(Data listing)

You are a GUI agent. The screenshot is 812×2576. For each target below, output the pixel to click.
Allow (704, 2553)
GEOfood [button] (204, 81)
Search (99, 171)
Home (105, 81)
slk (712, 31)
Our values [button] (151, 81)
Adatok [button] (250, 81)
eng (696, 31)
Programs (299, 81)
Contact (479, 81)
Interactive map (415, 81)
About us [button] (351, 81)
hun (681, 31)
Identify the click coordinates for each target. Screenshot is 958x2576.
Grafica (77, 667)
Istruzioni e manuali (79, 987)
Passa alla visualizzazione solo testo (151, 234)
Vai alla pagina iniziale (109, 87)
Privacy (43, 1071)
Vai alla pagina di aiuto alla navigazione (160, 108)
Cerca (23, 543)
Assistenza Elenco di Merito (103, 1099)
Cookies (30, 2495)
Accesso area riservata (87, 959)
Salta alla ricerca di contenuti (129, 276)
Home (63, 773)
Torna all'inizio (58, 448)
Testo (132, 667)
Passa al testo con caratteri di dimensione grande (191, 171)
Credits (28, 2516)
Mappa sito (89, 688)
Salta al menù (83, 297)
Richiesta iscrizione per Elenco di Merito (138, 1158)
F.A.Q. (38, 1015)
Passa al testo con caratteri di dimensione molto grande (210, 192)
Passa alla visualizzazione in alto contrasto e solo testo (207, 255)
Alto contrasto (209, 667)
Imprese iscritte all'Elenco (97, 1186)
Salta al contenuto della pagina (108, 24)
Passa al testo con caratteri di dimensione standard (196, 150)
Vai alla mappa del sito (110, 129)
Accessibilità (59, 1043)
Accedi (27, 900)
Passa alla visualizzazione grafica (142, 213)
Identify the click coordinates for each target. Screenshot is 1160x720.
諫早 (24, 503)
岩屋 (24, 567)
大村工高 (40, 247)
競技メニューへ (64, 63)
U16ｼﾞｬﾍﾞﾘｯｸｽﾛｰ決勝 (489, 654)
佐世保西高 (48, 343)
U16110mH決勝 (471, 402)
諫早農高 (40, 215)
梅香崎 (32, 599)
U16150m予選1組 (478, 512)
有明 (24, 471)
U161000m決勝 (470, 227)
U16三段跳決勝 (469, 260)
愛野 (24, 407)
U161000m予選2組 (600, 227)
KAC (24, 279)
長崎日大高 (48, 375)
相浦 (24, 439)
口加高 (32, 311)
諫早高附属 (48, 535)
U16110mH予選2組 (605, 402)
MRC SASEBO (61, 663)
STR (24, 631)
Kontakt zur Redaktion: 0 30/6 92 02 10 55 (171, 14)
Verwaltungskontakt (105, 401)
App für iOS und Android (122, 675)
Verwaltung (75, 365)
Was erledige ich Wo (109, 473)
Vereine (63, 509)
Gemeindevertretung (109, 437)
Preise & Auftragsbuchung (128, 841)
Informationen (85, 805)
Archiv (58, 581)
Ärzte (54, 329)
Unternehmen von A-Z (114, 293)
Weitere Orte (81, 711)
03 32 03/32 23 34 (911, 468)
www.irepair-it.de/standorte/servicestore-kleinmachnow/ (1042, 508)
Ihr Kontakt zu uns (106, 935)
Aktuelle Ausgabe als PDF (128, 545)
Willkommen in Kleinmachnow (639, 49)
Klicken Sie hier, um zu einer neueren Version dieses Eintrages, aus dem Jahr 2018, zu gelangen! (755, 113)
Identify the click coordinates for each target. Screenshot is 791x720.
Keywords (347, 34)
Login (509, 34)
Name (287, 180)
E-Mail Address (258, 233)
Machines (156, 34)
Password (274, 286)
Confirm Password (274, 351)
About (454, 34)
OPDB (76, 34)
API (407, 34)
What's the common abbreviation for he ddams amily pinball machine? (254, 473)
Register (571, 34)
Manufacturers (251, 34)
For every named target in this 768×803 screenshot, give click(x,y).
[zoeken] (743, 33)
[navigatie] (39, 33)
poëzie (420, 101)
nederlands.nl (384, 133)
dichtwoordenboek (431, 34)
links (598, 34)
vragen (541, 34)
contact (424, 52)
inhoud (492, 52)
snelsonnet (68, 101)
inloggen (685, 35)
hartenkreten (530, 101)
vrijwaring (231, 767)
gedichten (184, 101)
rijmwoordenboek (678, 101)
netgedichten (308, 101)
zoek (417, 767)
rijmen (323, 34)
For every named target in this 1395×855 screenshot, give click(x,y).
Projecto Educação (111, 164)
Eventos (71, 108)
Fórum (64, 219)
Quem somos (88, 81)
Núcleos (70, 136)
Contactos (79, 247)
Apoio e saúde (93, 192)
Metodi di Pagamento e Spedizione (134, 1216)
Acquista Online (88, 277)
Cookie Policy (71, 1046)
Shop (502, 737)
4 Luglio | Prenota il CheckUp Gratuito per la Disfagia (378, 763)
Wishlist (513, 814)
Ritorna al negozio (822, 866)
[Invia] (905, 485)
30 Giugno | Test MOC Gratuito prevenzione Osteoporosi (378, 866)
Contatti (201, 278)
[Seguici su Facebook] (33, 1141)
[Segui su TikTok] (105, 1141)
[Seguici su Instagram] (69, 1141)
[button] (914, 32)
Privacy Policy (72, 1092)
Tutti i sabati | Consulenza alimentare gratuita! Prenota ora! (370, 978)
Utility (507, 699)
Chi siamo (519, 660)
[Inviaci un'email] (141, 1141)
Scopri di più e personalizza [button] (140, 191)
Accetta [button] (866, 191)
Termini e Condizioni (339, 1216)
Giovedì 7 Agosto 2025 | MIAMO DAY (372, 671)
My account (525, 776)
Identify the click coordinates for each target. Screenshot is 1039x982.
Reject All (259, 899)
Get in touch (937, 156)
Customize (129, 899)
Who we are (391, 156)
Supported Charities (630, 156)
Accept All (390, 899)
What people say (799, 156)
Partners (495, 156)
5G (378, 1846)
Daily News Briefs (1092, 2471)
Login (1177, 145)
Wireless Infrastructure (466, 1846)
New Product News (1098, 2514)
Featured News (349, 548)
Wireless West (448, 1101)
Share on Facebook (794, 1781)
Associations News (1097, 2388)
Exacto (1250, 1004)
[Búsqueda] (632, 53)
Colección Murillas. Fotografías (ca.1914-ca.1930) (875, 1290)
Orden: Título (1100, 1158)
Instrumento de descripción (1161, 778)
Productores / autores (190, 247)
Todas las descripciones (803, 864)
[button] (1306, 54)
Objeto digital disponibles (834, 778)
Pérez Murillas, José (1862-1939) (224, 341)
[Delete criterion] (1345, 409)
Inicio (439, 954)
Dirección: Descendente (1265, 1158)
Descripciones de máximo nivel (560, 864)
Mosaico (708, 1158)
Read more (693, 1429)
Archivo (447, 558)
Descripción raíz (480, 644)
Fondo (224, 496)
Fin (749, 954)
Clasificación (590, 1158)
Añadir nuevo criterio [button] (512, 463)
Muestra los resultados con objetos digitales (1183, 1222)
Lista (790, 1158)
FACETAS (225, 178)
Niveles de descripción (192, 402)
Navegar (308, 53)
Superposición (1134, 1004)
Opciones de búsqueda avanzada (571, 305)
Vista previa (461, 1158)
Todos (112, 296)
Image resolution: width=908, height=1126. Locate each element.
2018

STATED PROBLEM:
Reproduce all of the rows above, swapping "click coordinates" for "tap coordinates" wherever it occurs and leaving everything else unchanged.

SOLUTION BELOW:
You are a GUI agent. The screenshot is 812×2576. For each target below, output the pixel to click.
Allow (704, 2553)
GEOfood [button] (204, 81)
Search (99, 171)
Home (105, 81)
slk (712, 31)
Our values [button] (151, 81)
Adatok [button] (250, 81)
eng (696, 31)
Programs (299, 81)
Contact (479, 81)
Interactive map (415, 81)
About us [button] (351, 81)
hun (681, 31)
Identify the tap coordinates for each target. Screenshot is 958x2576.
Grafica (77, 667)
Istruzioni e manuali (79, 987)
Passa alla visualizzazione solo testo (151, 234)
Vai alla pagina iniziale (109, 87)
Privacy (43, 1071)
Vai alla pagina di aiuto alla navigazione (160, 108)
Cerca (23, 543)
Assistenza Elenco di Merito (103, 1099)
Cookies (30, 2495)
Accesso area riservata (87, 959)
Salta alla ricerca di contenuti (129, 276)
Home (63, 773)
Torna all'inizio (58, 448)
Testo (132, 667)
Passa al testo con caratteri di dimensione grande (191, 171)
Credits (28, 2516)
Mappa sito (89, 688)
Salta al menù (83, 297)
Richiesta iscrizione per Elenco di Merito (138, 1158)
F.A.Q. (38, 1015)
Passa al testo con caratteri di dimensione molto grande (210, 192)
Passa alla visualizzazione in alto contrasto e solo testo (207, 255)
Alto contrasto (209, 667)
Imprese iscritte all'Elenco (97, 1186)
Salta al contenuto della pagina (108, 24)
Passa al testo con caratteri di dimensione standard (196, 150)
Vai alla mappa del sito (110, 129)
Accessibilità (59, 1043)
Accedi (27, 900)
Passa alla visualizzazione grafica (142, 213)
Identify the tap coordinates for each target. Screenshot is 1160x720.
諫早 (24, 503)
岩屋 (24, 567)
大村工高 (40, 247)
競技メニューへ (64, 63)
U16ｼﾞｬﾍﾞﾘｯｸｽﾛｰ決勝 (489, 654)
佐世保西高 (48, 343)
U16110mH決勝 (471, 402)
諫早農高 (40, 215)
梅香崎 (32, 599)
U16150m予選1組 (478, 512)
有明 (24, 471)
U161000m決勝 (470, 227)
U16三段跳決勝 (469, 260)
愛野 (24, 407)
U161000m予選2組 (600, 227)
KAC (24, 279)
長崎日大高 (48, 375)
相浦 (24, 439)
口加高 (32, 311)
諫早高附属 (48, 535)
U16110mH予選2組 (605, 402)
MRC SASEBO (61, 663)
STR (24, 631)
Kontakt zur Redaktion: 0 30/6 92 02 10 55 (171, 14)
Verwaltungskontakt (105, 401)
App für iOS und Android (122, 675)
Verwaltung (75, 365)
Was erledige ich Wo (109, 473)
Vereine (63, 509)
Gemeindevertretung (109, 437)
Preise & Auftragsbuchung (128, 841)
Informationen (85, 805)
Archiv (58, 581)
Ärzte (54, 329)
Unternehmen von A-Z (114, 293)
Weitere Orte (81, 711)
03 32 03/32 23 34 (911, 468)
www.irepair-it.de/standorte/servicestore-kleinmachnow/ (1042, 508)
Ihr Kontakt zu uns (106, 935)
Aktuelle Ausgabe als PDF (128, 545)
Willkommen in Kleinmachnow (639, 49)
Klicken Sie hier, um zu einer neueren Version dieses Eintrages, aus dem Jahr 2018, zu gelangen! (755, 113)
Identify the tap coordinates for each target. Screenshot is 791x720.
Keywords (347, 34)
Login (509, 34)
Name (287, 180)
E-Mail Address (258, 233)
Machines (156, 34)
Password (274, 286)
Confirm Password (274, 351)
About (454, 34)
OPDB (76, 34)
API (407, 34)
What's the common abbreviation for he ddams amily pinball machine? (254, 473)
Register (571, 34)
Manufacturers (251, 34)
For every named target in this 768×803 screenshot, give click(x,y).
[zoeken] (743, 33)
[navigatie] (39, 33)
poëzie (420, 101)
nederlands.nl (384, 133)
dichtwoordenboek (431, 34)
links (598, 34)
vragen (541, 34)
contact (424, 52)
inhoud (492, 52)
snelsonnet (68, 101)
inloggen (685, 35)
hartenkreten (530, 101)
vrijwaring (231, 767)
gedichten (184, 101)
rijmwoordenboek (678, 101)
netgedichten (308, 101)
zoek (417, 767)
rijmen (323, 34)
For every named target in this 1395×855 screenshot, give click(x,y).
Projecto Educação (111, 164)
Eventos (71, 108)
Fórum (64, 219)
Quem somos (88, 81)
Núcleos (70, 136)
Contactos (79, 247)
Apoio e saúde (93, 192)
Metodi di Pagamento e Spedizione (134, 1216)
Acquista Online (88, 277)
Cookie Policy (71, 1046)
Shop (502, 737)
4 Luglio | Prenota il CheckUp Gratuito per la Disfagia (378, 763)
Wishlist (513, 814)
Ritorna al negozio (822, 866)
[Invia] (905, 485)
30 Giugno | Test MOC Gratuito prevenzione Osteoporosi (378, 866)
Contatti (201, 278)
[Seguici su Facebook] (33, 1141)
[Segui su TikTok] (105, 1141)
[Seguici su Instagram] (69, 1141)
[button] (914, 32)
Privacy Policy (72, 1092)
Tutti i sabati | Consulenza alimentare gratuita! Prenota ora! (370, 978)
Utility (507, 699)
Chi siamo (519, 660)
[Inviaci un'email] (141, 1141)
Scopri di più e personalizza [button] (140, 191)
Accetta [button] (866, 191)
Termini e Condizioni (339, 1216)
Giovedì 7 Agosto 2025 | MIAMO DAY (372, 671)
My account (525, 776)
Identify the tap coordinates for each target. Screenshot is 1039x982.
Reject All (259, 899)
Get in touch (937, 156)
Customize (129, 899)
Who we are (391, 156)
Supported Charities (630, 156)
Accept All (390, 899)
What people say (799, 156)
Partners (495, 156)
5G (378, 1846)
Daily News Briefs (1092, 2471)
Login (1177, 145)
Wireless Infrastructure (466, 1846)
New Product News (1098, 2514)
Featured News (349, 548)
Wireless West (448, 1101)
Share on Facebook (794, 1781)
Associations News (1097, 2388)
Exacto (1250, 1004)
[Búsqueda] (632, 53)
Colección Murillas. Fotografías (ca.1914-ca.1930) (875, 1290)
Orden: Título (1100, 1158)
Instrumento de descripción (1161, 778)
Productores / autores (190, 247)
Todas las descripciones (803, 864)
[button] (1306, 54)
Objeto digital disponibles (834, 778)
Pérez Murillas, José (1862-1939) (224, 341)
[Delete criterion] (1345, 409)
Inicio (439, 954)
Dirección: Descendente (1265, 1158)
Descripciones de máximo nivel (560, 864)
Mosaico (708, 1158)
Read more (693, 1429)
Archivo (447, 558)
Descripción raíz (480, 644)
Fondo (224, 496)
Fin (749, 954)
Clasificación (590, 1158)
Añadir nuevo criterio [button] (512, 463)
Muestra los resultados con objetos digitales (1183, 1222)
Lista (790, 1158)
FACETAS (225, 178)
Niveles de descripción (192, 402)
Navegar (308, 53)
Superposición (1134, 1004)
Opciones de búsqueda avanzada (571, 305)
Vista previa (461, 1158)
Todos (112, 296)
Image resolution: width=908, height=1126. Locate each element.
2018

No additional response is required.